- SHORT TASK -
Duplicate the passage on ICES-003 below word for word, starting at "ICES-003 references CAN/CSA" and ending at "up to 1GHz).".

- DOCUMENT EXTRACT -

There are significant changes to the EMC testing for Emissions in issue 5 of ICES-003. Foremost, the title of the document has changed from ICES-003 - Digital Apparatus to ICES-003 - Information Technology Equipment (ITE) - Limits and methods of measurement; and it has incorporated the EMCAB-3 guidance document.  For the purpose of this standard, ITE is defined as device(s) or system(s) that is an unintentional radiator which generates or utilizes timing signals greater than or equal to 9kHz; and employs digital techniques for computation, display, data processing, storage, and control.


The classifications of limits for ITE in ICES-003 have not changed significantly, as the CLASS A for commercial, business, and industrial environments and CLASS B for residential environments are still applicable; and ITE tested to ICES-003 are approved through the method of SDoC, or Self Declaration of Compliance by the manufacturer, importer, or distributor.  It is important to note that any classification made for the SDoC is consistent throughout testing, and no intermixing of CLASS A and CLASS B limits is permitted.


ICES-003 references CAN/CSA CISPR 22-10, which is harmonized to IEC CISPR 22 2008; additionally, it also now references the latest version of ANSI C63.4 (American National Standard for Methods of Measurement of Radio-Noise Emissions from Low-Voltage Electrical and Electronic Equipment in the Range of 9kHz to 40GHz).  Both of these reference standards have methods of measurement for conducted and radiated emissions, and most significantly, ICES-003 now has specifications up to 6GHz (where previous versions only specified up to 1GHz).

Raw records:
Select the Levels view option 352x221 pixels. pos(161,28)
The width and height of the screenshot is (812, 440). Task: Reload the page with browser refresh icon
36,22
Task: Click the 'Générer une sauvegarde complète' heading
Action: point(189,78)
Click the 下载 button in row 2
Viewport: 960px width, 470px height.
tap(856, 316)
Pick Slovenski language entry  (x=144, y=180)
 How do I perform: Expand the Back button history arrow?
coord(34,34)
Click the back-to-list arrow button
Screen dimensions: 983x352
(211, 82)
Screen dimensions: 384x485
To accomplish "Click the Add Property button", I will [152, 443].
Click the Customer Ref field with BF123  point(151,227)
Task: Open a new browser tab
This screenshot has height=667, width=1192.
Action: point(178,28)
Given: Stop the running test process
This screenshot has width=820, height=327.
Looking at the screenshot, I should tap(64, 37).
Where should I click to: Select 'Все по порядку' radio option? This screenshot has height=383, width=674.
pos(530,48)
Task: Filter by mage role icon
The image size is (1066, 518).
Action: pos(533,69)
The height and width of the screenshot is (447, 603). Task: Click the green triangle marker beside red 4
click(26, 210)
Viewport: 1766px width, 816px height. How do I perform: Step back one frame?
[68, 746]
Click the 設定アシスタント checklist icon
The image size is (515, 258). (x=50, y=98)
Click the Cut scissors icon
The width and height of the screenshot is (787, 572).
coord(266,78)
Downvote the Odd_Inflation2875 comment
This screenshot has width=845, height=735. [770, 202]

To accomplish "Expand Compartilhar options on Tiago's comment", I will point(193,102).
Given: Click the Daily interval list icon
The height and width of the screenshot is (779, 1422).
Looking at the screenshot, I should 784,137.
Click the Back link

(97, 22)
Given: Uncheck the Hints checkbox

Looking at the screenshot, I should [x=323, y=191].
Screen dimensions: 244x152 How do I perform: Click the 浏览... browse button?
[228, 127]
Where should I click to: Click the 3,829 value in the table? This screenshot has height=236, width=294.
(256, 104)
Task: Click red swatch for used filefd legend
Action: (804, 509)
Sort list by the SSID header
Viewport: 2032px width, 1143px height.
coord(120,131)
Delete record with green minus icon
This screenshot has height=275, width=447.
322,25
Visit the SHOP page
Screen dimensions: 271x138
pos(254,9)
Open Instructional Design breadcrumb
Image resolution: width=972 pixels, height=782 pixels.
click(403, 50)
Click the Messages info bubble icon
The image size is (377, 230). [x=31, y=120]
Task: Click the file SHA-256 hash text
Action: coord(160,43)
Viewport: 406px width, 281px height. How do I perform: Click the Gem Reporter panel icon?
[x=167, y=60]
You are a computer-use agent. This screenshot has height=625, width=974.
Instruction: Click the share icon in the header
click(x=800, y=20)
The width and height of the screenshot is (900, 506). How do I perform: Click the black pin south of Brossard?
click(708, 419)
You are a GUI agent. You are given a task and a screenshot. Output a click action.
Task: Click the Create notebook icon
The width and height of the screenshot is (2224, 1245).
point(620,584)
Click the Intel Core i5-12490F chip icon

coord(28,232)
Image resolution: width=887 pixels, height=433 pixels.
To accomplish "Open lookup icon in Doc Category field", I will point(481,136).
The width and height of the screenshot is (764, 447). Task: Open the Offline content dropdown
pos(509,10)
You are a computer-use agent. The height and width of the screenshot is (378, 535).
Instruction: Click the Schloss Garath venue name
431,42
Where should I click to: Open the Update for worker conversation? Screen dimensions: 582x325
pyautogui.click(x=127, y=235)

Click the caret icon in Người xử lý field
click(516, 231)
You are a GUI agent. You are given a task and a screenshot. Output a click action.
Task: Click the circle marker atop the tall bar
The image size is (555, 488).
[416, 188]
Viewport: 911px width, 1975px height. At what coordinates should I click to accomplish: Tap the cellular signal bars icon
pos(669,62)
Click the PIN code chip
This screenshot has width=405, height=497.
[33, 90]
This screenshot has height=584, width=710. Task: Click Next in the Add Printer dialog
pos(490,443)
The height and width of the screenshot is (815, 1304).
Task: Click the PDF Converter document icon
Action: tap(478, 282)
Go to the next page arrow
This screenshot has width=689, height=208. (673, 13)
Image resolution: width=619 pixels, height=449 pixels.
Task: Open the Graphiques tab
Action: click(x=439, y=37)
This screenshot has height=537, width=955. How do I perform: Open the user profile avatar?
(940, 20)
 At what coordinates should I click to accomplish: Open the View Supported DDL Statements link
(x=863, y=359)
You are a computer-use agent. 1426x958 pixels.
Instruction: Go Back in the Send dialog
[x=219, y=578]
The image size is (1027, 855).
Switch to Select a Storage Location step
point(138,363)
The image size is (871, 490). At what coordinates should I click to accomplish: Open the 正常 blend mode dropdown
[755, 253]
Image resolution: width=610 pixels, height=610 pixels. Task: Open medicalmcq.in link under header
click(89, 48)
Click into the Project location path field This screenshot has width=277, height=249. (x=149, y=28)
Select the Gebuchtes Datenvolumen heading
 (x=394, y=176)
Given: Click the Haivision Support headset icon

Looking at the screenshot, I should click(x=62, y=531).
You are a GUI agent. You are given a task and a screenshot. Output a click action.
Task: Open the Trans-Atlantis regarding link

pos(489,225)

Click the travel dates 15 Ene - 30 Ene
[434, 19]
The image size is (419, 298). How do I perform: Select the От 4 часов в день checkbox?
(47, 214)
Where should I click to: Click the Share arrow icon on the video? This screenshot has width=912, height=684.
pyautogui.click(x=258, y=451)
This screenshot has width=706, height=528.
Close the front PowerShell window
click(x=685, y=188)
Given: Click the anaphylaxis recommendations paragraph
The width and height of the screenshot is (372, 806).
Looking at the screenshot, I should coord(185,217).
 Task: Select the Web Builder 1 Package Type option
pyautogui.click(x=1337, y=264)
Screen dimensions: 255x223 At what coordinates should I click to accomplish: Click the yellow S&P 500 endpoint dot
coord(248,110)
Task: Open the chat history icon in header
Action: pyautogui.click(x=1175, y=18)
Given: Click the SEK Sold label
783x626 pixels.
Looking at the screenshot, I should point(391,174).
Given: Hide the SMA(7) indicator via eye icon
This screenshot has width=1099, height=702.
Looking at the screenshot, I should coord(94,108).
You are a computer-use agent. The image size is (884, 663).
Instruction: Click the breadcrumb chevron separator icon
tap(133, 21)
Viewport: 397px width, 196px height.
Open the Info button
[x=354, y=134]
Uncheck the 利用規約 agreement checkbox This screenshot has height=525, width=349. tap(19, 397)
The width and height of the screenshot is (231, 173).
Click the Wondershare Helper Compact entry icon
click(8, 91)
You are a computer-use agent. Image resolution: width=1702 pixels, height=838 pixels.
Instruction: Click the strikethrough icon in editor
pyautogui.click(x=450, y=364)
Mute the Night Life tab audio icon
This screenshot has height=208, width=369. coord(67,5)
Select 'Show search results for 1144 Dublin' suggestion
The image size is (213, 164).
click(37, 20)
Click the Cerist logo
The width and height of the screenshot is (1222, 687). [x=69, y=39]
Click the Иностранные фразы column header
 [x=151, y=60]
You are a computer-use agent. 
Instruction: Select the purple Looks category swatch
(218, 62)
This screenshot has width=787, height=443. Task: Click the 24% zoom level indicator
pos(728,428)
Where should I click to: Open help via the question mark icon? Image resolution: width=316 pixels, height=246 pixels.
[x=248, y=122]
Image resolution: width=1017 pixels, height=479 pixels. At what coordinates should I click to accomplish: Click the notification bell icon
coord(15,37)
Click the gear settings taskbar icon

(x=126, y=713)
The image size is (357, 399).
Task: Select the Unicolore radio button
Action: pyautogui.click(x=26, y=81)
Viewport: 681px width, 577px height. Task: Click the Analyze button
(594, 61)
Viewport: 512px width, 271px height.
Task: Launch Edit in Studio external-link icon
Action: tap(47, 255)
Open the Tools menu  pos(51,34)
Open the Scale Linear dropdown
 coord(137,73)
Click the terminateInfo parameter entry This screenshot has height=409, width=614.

- PROBLEM SOLUTION -
ICES-003 references CAN/CSA CISPR 22-10, which is harmonized to IEC CISPR 22 2008; additionally, it also now references the latest version of ANSI C63.4 (American National Standard for Methods of Measurement of Radio-Noise Emissions from Low-Voltage Electrical and Electronic Equipment in the Range of 9kHz to 40GHz).  Both of these reference standards have methods of measurement for conducted and radiated emissions, and most significantly, ICES-003 now has specifications up to 6GHz (where previous versions only specified up to 1GHz).